Proteins at liquid interfaces. V. Shear properties

Abstract

The shear rheological properties of films of β-casein, bovine serum albumin (BSA), and lysozyme adsorbed at air-water and oil-water interfaces have been measured with a surface viscoelastometer. The globular proteins BSA and lysozyme form viscoelastic films when adsorbed to both air-water and oil-water interfaces whereas the disordered β-casein molecule exhibits viscoelastic properties which are so low that they are only just detectable. The viscoelastic properties are related to mechanical models comprising elastic springs and viscous dashpots.

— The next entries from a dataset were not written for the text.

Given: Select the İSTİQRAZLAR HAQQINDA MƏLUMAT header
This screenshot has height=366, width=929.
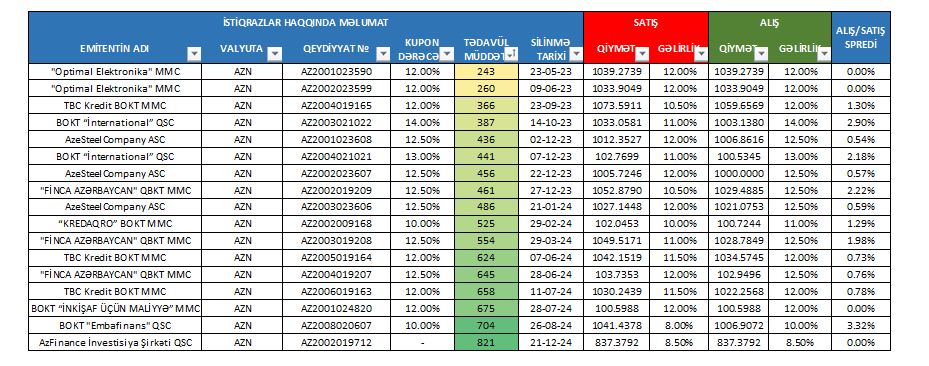Looking at the screenshot, I should click(306, 23).
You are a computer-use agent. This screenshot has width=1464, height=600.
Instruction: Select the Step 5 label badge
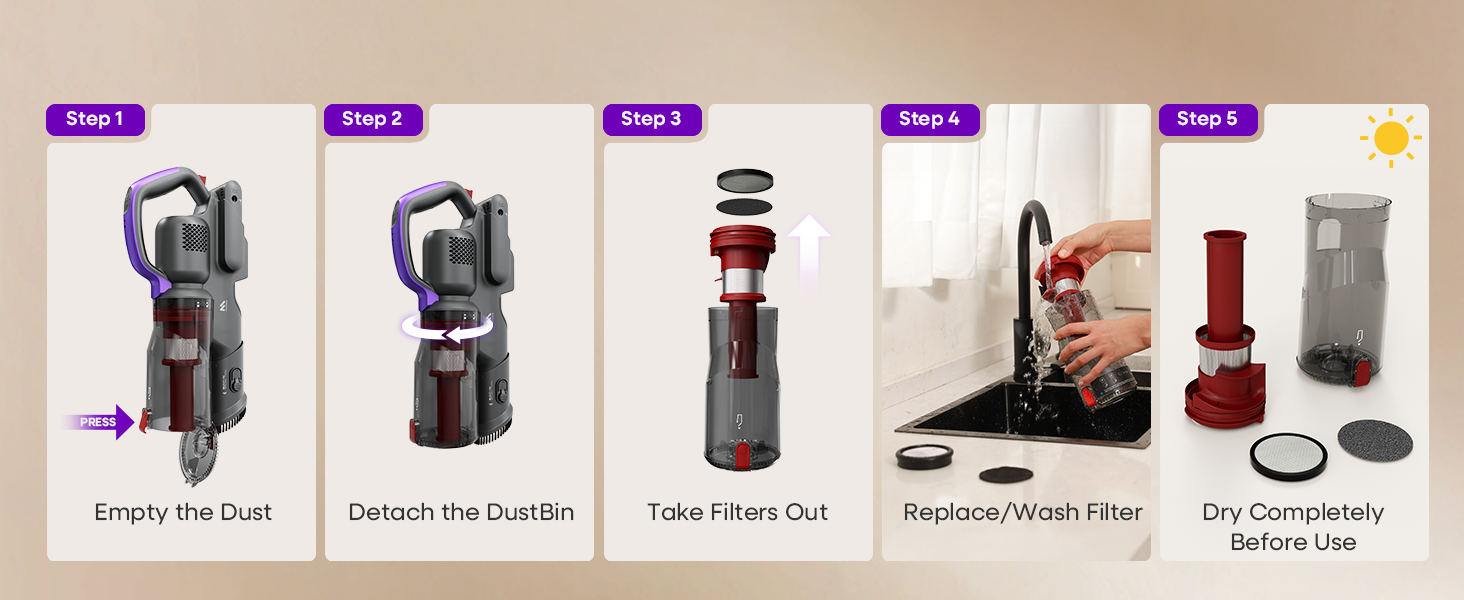point(1208,119)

The viscoelastic properties exhibited by BSA and lysozyme are dependent upon the surface concentration and reach maximum values at about saturation monolayer coverage. Lysozyme films exhibit greater resistance to shear than BSA films at similar surface concentrations; the maximum surface viscosity coefficient, η 0, for lysozyme at the air-water interface is greater than 10 4 mN s m −1 while the equivalent figure for BSA is 4 × 10 2 mN s m −1. This difference results from the greater cohesion and degree of structure of lysozyme films. The viscoelastic properties of BSA films are maximum at the isoelectric point of the proteins. The rheological properties of the films at air-water and oil-water interfaces are compared; the unit area of flow and activation energy of flow are larger at the latter interface. The adsorbed, surface denatured protein film can be considered as a thin (∼100 Å) protein gel layer.